Disabled Community Rolls Up Their Sleeves

Disabilities in South Africa.

Indeed, when I read back, I wonder how we have put up with some of these transgressions, and allow them to happen without taking action. Remember,there is the Equality Act that we must use whenever we can.

Some transgressions have included:

  • poor and undignified treatment of passengers with disabilities who need to use the passenger aid unit on the airlines.
  • lack of access to public transport for people with mobility impairments
  • an increasing number of young players catastrophically injured through rugby in South Africa.

On the positive side of the scales there have been a number of initiatives in the last few months that address some of the inadequacies, and which should help serve the disability sector. Hopefully these will help improve services, and make a difference:

  1. QASA, the National Council for Persons with Physical Disabilities and SA National Council for the Blind were commissioned by Swissport to train their staff who work on the passenger aid unit at airports. Also included in this training were staff from other handling companies at the five major airports.
    Disability sensitisation was dealt with, together with issues of meeting and greeting, hygiene, transfers and equipment use. Hopefully those of you who use the passenger aid units will see an improvement by the staff. Unfortunately, all the airports suffer from a lack of equipment at the moment and we are pressing hard for an improvement.
  2. The Department of Transport is embarking on a 12 city tour with members of the disability sector to ensure that the forthcoming Bus Rapid Transit system will be integrated and accessible.
    I have personally witnessed the commitment of some of the cities to be disabled friendly, and am confident that we will see an accessible transport system in the cities. This will take some time, but the intentions are definitely there. You can be assured that we have taken a non-compromising approach to our needs.
  3. On the third issue that I mentioned, we can be pleased that SA Rugby have appointed a specialist in prevention and wellness. Although there have been a number of catastrophic injuries this year already through rugby, planning and implementation is going ahead for a holistic prevention and wellness programme for rugby. May it never happen again that, in one season, 19 young boys are catastrophically injured through the wonderful game of Rugby.
  4. The National Treasury is workshopping a document, from the disability sector, on tax relief issues for people with disabilities. AT LAST! I have a good feeling about this and their intentions.
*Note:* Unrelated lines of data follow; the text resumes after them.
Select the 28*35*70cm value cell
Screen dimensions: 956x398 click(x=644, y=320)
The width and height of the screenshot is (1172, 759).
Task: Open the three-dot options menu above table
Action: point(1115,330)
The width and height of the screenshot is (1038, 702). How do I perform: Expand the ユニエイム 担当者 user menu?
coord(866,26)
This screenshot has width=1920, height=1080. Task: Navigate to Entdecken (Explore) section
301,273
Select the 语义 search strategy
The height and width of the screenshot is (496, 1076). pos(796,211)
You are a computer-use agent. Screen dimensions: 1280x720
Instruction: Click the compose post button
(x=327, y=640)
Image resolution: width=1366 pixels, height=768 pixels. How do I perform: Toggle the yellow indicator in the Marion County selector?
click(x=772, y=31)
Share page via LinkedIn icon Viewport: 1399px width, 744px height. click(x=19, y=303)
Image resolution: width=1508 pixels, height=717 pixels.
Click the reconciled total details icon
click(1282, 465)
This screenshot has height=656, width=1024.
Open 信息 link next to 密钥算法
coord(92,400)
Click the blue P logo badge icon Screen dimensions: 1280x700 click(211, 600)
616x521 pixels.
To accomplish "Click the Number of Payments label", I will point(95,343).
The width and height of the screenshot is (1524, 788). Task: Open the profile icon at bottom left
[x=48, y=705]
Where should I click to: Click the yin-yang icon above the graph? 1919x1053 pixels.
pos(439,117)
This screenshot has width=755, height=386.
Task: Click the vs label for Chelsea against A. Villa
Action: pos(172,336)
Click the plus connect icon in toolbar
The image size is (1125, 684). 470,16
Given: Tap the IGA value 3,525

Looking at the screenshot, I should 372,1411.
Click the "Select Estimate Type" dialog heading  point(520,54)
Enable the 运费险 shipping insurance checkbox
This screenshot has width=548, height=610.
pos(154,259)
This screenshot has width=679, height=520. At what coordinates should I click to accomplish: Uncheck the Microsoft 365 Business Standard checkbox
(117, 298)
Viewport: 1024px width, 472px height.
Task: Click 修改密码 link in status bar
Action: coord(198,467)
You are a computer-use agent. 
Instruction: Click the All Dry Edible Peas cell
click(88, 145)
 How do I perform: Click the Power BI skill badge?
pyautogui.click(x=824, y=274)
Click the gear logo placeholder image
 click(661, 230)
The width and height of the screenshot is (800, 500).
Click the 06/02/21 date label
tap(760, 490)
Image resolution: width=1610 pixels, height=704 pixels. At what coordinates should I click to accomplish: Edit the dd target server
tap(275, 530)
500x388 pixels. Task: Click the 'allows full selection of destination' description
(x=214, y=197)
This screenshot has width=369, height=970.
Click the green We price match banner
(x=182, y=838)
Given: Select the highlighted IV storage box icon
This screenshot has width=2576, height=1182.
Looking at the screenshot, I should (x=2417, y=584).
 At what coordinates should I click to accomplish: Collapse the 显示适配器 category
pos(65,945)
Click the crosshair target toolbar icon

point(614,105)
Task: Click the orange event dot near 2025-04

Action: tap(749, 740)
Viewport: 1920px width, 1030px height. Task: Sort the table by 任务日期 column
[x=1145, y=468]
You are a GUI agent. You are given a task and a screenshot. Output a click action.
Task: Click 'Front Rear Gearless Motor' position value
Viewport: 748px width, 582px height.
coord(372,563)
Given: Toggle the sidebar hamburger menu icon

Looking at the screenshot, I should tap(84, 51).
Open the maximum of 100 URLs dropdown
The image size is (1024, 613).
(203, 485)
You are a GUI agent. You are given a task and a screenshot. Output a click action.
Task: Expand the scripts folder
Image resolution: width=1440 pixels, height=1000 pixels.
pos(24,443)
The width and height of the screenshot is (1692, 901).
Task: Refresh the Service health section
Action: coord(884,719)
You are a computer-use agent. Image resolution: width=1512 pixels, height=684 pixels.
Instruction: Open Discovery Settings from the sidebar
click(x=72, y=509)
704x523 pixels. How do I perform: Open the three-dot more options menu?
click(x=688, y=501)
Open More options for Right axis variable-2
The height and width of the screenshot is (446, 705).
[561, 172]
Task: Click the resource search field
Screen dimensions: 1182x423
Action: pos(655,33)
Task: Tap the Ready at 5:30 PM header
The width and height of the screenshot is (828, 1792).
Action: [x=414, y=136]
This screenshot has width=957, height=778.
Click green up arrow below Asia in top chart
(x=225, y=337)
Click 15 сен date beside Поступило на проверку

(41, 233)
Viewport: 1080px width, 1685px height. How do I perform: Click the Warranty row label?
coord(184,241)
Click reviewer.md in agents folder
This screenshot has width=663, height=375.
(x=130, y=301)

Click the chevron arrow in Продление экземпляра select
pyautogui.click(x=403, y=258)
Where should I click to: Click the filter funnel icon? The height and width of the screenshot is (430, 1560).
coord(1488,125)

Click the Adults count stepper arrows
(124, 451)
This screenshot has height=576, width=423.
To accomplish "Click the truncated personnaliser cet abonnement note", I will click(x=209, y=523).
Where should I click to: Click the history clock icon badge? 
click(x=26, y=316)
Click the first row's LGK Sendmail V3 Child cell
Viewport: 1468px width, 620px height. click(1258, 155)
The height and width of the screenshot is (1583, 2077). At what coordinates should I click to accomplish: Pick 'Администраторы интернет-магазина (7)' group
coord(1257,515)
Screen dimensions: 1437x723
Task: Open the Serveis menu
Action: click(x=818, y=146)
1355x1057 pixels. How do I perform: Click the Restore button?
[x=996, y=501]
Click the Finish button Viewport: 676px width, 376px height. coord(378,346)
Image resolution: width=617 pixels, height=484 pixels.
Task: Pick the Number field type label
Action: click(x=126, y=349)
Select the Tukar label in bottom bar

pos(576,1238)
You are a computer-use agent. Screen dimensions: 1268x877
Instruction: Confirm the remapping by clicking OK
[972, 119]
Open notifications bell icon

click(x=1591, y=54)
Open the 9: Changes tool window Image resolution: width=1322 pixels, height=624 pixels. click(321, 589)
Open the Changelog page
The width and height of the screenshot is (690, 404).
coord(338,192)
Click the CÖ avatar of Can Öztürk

I have strong feelings about paying VAT on mobility aids and assistant devices. Just the same for paying VAT on medications and healthcare. Surely, the government should be embarrassed to take revenue from people with disabilities, and people who are not well, in the form of VAT.

Well, here is our chance to make our point.

Congratulations to all those athletes chosen for the Paralympics. Go and make us proud!
To end, I thought I would include something interesting which I read on the 4th June:
“Humility often requires courage. We assume people will think poorly of us if we admit we don’t know all the facts. But often just the opposite is true. Be honest and roll up your sleeves to learn.”